*** Opening of Data for this exercise ***
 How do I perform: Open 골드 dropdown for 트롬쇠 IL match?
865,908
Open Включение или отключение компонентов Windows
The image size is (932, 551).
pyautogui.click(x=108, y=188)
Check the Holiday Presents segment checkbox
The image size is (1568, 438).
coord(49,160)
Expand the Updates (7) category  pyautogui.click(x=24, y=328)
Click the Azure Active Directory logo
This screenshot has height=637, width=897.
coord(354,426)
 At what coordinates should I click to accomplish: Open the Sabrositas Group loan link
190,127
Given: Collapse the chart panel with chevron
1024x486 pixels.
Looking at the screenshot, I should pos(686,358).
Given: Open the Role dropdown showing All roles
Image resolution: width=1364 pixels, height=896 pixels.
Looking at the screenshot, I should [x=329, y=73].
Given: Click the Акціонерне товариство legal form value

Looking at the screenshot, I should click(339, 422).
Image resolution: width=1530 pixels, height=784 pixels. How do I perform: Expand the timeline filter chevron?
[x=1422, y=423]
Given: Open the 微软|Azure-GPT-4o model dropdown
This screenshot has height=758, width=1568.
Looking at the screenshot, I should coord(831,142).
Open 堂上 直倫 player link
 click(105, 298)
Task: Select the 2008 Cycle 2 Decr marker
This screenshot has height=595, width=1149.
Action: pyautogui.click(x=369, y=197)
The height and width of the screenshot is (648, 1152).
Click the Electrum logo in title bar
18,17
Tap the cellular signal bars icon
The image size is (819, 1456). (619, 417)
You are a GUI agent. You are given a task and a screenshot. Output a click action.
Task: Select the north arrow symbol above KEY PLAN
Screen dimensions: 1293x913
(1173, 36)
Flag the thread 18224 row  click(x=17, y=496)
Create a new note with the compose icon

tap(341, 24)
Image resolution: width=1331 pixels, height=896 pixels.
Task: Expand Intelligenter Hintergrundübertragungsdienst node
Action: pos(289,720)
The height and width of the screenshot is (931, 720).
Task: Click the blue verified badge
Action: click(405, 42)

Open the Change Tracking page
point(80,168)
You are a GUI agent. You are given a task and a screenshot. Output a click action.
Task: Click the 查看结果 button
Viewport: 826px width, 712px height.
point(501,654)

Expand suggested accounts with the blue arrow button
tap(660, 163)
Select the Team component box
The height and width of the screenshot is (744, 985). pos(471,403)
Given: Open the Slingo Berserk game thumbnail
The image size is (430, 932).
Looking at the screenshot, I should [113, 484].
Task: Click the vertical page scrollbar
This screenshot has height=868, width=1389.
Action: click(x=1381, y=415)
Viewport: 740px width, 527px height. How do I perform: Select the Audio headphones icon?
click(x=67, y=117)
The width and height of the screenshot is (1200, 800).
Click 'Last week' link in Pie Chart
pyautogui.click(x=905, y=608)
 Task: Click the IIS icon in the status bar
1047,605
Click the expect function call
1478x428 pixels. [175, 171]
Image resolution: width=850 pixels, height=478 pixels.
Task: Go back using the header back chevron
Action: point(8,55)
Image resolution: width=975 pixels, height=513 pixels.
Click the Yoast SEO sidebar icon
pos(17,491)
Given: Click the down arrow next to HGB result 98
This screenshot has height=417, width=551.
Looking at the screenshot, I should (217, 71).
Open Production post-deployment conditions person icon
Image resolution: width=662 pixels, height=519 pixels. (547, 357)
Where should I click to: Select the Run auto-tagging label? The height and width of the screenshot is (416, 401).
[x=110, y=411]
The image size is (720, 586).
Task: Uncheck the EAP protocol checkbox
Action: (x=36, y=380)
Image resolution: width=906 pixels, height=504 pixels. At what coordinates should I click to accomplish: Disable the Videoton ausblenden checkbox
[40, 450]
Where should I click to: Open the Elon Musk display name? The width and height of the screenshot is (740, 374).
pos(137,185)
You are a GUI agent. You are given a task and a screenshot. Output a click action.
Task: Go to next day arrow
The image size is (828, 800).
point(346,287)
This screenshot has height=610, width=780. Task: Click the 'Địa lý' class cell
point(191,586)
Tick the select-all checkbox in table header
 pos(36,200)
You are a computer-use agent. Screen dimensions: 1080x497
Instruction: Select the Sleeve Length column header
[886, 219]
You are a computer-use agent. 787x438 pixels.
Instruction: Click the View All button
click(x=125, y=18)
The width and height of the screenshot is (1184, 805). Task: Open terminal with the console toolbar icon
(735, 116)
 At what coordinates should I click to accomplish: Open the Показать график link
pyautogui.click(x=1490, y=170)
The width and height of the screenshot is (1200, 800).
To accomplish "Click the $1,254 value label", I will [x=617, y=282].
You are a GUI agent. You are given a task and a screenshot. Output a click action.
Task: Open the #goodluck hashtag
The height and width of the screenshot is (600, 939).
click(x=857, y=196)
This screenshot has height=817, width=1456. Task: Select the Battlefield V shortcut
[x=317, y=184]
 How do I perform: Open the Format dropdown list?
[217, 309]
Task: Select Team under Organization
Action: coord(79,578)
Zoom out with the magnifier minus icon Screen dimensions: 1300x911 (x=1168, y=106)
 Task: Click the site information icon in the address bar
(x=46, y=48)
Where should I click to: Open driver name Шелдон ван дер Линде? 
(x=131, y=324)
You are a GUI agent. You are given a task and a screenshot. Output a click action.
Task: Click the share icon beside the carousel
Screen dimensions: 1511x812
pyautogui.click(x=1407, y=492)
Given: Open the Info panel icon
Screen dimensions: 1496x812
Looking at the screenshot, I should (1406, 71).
*** Close of Data for this exercise ***
## Brief
In the entries, find every line holding "next" and copy it.

## Solution to this exercise
Given: Click the down arrow next to HGB result 98
Task: Go to next day arrow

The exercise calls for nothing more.